Helen, Alexandra and Lauren are fantastic in this movie, and do so much to sell their friendship early on. It looks like the three of them really built a rapport during filming. Were any of these scenes improvised or was everything tightly scripted?
Dan and Robert: The only scene that was largely improv was the seawall scene where they have their Christmas sing along. Everything else is delivered basically as written. They’re all just such fantastic actors with incredible, naturalistic delivery. We got really lucky with the chemistry they had. It’s not something that you can just create as directors – you need great actors who genuinely enjoy playing off one another.
C-UF: I particularly enjoyed the festive setting for Body. I really got into the Yuletide mindset and it really lulled me into a false sense of security. Did anything in particular inspire the Christmas Setting?
Dan and Robert: I think your question pretty much nailed it.
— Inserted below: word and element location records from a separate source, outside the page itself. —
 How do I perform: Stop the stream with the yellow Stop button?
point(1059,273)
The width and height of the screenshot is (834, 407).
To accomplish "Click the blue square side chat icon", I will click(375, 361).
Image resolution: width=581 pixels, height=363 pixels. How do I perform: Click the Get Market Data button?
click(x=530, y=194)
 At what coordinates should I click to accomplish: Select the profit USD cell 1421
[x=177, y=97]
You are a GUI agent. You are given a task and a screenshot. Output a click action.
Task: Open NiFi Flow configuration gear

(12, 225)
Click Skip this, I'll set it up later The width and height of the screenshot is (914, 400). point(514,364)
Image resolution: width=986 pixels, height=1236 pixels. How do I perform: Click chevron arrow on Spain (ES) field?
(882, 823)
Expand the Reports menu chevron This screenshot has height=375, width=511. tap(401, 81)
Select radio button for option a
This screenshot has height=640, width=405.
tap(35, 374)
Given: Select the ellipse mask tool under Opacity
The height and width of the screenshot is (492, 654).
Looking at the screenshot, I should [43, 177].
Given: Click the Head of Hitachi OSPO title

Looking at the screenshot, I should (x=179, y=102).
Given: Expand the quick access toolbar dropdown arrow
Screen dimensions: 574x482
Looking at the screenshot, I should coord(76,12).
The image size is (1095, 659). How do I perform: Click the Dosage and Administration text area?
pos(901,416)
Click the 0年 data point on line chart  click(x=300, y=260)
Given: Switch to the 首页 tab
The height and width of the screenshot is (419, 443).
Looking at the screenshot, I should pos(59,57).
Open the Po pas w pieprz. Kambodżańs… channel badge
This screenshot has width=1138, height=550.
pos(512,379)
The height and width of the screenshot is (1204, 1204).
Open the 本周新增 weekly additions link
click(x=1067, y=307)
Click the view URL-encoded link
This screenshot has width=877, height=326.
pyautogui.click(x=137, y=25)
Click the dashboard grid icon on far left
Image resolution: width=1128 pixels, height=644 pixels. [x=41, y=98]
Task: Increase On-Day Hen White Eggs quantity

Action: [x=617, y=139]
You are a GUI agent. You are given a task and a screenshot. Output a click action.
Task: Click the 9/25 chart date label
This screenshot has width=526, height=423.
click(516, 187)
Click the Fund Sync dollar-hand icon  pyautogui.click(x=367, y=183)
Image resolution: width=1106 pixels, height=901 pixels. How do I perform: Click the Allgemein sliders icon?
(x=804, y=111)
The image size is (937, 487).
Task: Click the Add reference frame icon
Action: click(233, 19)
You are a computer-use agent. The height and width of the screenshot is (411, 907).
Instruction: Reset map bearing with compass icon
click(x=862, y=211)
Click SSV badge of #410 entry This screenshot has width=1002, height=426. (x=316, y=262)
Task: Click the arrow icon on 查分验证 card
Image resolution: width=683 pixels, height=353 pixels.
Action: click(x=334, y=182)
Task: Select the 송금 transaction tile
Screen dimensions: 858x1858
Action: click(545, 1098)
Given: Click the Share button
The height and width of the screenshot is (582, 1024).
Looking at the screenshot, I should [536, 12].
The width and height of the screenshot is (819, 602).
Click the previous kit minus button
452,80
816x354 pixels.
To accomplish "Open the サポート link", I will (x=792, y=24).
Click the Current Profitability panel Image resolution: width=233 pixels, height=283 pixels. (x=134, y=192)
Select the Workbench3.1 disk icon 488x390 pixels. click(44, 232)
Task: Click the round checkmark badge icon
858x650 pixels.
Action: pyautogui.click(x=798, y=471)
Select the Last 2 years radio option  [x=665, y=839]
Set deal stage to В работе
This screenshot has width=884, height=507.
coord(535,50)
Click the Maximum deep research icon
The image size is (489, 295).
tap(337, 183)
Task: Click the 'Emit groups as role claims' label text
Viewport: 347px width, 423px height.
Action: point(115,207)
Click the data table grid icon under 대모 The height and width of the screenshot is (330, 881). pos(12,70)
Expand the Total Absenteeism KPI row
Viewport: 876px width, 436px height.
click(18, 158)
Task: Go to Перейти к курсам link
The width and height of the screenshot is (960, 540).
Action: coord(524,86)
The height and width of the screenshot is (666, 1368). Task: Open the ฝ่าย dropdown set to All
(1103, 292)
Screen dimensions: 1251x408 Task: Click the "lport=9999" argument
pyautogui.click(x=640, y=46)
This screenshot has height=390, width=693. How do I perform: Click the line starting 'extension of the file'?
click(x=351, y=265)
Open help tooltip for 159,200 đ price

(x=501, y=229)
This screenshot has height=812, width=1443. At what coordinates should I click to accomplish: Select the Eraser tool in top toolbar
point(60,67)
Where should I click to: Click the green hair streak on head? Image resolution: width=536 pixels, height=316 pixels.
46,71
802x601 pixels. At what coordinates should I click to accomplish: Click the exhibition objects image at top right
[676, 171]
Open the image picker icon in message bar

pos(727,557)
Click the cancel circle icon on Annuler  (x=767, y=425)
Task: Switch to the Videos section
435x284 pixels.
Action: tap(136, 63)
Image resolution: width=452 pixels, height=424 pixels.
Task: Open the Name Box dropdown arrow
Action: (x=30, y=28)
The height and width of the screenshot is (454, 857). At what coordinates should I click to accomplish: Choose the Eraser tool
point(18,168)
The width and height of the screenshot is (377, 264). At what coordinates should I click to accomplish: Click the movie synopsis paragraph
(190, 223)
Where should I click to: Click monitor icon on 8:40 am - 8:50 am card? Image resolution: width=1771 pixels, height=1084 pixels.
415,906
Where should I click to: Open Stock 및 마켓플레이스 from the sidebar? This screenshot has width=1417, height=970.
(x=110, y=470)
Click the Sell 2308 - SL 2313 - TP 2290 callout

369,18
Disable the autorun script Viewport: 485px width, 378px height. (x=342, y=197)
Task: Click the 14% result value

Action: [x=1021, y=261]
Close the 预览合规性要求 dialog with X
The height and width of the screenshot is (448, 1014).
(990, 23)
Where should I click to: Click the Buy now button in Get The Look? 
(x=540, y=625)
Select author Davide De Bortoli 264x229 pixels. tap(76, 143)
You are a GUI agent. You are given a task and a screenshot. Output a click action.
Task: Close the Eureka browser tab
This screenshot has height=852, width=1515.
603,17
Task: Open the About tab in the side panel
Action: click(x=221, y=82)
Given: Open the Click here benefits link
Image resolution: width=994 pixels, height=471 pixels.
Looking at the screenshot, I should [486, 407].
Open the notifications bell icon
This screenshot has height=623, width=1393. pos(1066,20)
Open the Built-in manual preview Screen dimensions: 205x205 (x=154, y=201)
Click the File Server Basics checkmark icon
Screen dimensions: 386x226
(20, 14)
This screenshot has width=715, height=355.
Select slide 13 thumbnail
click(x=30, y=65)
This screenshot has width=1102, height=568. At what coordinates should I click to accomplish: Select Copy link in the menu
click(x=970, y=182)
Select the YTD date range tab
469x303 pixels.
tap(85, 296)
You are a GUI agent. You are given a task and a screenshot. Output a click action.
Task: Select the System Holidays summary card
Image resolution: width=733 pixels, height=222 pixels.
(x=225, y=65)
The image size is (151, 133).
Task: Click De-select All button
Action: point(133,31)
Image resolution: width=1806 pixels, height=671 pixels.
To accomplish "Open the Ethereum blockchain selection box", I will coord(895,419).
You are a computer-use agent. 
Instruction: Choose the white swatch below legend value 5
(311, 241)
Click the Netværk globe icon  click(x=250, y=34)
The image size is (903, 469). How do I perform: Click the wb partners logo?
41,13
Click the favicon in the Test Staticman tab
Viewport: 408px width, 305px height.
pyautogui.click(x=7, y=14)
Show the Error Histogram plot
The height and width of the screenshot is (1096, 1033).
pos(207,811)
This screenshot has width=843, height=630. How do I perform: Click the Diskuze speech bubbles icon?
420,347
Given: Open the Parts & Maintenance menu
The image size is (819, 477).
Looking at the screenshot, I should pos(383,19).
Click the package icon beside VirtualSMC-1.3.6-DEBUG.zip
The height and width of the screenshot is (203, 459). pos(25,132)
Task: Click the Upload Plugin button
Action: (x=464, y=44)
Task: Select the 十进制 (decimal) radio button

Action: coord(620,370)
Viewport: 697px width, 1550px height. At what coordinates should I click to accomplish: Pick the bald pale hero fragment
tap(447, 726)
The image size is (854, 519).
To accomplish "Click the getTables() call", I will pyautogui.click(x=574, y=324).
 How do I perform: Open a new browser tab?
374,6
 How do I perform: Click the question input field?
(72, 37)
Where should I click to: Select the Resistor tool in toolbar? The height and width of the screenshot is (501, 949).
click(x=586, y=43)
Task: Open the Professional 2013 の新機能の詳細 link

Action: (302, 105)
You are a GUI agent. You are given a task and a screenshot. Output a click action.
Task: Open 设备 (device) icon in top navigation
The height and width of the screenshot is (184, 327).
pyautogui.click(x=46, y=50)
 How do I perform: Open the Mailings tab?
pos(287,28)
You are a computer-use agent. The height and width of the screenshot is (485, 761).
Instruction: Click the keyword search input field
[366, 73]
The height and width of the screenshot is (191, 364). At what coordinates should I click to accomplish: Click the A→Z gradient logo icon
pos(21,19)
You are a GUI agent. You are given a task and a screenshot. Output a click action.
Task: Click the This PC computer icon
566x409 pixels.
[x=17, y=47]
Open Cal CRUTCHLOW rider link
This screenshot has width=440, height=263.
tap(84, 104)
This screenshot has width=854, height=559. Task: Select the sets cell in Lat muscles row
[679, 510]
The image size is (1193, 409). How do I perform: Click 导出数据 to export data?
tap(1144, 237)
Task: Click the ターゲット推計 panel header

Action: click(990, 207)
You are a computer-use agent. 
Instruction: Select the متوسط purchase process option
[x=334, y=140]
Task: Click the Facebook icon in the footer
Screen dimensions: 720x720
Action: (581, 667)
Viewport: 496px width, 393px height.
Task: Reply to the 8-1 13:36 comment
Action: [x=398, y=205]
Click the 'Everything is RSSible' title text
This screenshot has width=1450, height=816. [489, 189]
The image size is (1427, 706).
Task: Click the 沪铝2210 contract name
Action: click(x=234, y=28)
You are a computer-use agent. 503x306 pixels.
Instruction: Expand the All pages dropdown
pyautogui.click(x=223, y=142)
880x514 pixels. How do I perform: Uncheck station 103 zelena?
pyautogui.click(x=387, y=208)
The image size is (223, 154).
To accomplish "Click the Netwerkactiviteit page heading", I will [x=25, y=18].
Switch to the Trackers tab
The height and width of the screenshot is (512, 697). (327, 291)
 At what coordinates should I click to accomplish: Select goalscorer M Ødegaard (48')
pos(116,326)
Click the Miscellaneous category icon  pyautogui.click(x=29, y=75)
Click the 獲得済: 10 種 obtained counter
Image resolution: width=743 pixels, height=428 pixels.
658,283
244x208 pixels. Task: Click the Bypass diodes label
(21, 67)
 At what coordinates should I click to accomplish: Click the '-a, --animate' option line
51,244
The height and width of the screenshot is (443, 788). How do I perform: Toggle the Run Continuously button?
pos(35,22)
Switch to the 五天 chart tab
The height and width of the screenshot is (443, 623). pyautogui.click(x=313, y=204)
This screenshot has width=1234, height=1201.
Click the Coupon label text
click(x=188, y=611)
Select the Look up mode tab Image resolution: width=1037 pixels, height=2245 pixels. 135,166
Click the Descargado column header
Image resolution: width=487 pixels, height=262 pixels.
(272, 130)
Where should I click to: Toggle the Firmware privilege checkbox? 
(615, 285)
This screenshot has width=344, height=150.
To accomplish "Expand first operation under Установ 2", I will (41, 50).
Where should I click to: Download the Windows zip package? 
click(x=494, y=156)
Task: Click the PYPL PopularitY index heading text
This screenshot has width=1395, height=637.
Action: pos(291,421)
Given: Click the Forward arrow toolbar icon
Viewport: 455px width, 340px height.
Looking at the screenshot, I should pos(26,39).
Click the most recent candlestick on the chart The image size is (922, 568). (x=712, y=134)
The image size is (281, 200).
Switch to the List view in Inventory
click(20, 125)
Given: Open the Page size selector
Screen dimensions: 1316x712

It’s nice to place the film temporally, but there’s also something that happens when you hear holiday music; it puts you in a certain mood. For most people (not all) it reminds you of family, food, having work/school off, etc. All things that make you feel a little warm and fuzzy. We wanted people to feel a bit shaken when the terror does unfold.
C-UF: There’s some really dark stuff in there, but rather than relying on gore or cheap shocks Body presents some pretty disturbing moral dilemmas. When writing the script did you want the audience to come away asking any particular questions of themselves in light of what they’ve just seen?
Dan and Robert: To expand on what we said a little earlier, we really wanted people to put themselves in the characters shoes. I think we all have this idea of how we would react in a life or death situation, but when something like that actually happens, people often revert to their more animal instincts. A recurring theme in the film is the idea that we have this sense of right and wrong, this conscience, but that’s something that’s learned. You build it over time. Beneath that, we all still have that animal – that part of you that only has one objective: to survive. Some people just have more control over that animal than others.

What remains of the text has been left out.